The Pianoplayers is a new craft beer created to celebrate Anthony Burgess’s centenary in 2017. Using Mosaic, Amarillo and Simcoe hops, it is a clean, refreshing modern American Pale Ale style beer brewed at 5.2% that will appeal to thirsty pub pianists and casual drinkers alike.
The first Thornbridge craft beers were produced in February 2005 in a brewery housed in the grounds of Thornbridge Hall, Derbyshire. Based on the innovation, passion and knowledge of their brewers Thornbridge aims to produce high quality beers using the best natural ingredients. Their range of cask, keg and bottled beers has gained considerable success with over 350 consumer and industry awards being won across the world, and they now export their beers to over 30 countries.

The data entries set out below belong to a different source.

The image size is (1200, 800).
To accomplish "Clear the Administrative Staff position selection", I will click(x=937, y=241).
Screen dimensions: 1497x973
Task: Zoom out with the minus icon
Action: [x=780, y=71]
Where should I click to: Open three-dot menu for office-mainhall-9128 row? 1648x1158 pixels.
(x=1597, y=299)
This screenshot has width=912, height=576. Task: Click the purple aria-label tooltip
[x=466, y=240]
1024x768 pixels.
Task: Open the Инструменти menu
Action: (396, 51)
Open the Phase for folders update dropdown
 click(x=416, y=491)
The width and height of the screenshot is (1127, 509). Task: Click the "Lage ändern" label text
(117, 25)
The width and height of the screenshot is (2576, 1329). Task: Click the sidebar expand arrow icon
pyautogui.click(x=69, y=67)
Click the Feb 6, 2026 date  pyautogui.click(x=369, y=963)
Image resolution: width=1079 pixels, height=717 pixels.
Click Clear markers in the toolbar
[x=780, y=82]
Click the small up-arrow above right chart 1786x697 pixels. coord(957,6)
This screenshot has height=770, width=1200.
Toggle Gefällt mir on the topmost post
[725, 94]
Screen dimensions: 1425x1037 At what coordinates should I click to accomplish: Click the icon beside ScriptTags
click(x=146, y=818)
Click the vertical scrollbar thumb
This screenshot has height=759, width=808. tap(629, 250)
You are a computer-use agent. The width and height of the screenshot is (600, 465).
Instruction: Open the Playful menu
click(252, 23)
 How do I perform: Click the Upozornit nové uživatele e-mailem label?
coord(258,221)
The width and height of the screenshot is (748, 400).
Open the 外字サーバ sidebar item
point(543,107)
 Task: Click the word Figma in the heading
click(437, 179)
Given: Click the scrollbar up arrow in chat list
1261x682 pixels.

Anthony Burgess played the piano throughout his childhood, and the piano appears in his writing most substantially in his novel The Pianoplayers (1986), which is a bawdy semiautobiographical work that describes the career of Billy Henshaw – an itinerant pianoplayer based on his father, Joseph Wilson – and his daughter Ellen Henshaw, the narrator, whose early life is very similar to that of Burgess’s own. The action mainly takes place in the pubs and clubs of 1920s and 1930s Manchester and Blackpool and provides an affectionate and clear-eyed portrait of the time; the climax is a marathon piano performance of thirty days and nights.
In the collection of essays Lives Of The Piano (1981), Burges’s contribution details his love for the instrument, and the importance of music to his family. He writes:
My mother was a soubrette and my father was a piano-player. He would not use the term pianist of himself, considering that it ought to be reserved to artists who performed on the concert platform, to which he was never good enough to be elevated. His place was the orchestra pit … He had, without being a virtuoso, as full a grasp of the capabilities of the piano as any professional performer I have ever known. He could switch from ragtime to Chopin; he was a brilliant improviser.
Like his father, Burgess was never classically trained but he became confident in popular and jazz traditions which informed his music and his writing throughout his life. It is not quite regret that makes him write in the same chapter ‘my father and I have been merely piano players’, rather than pianists.
Anthony Burgess’s novel The Pianoplayers will be republished in a new edition by Manchester University Press in 2017. The beer The Pianoplayers is available from the Engine House Café, and good retailers worldwide.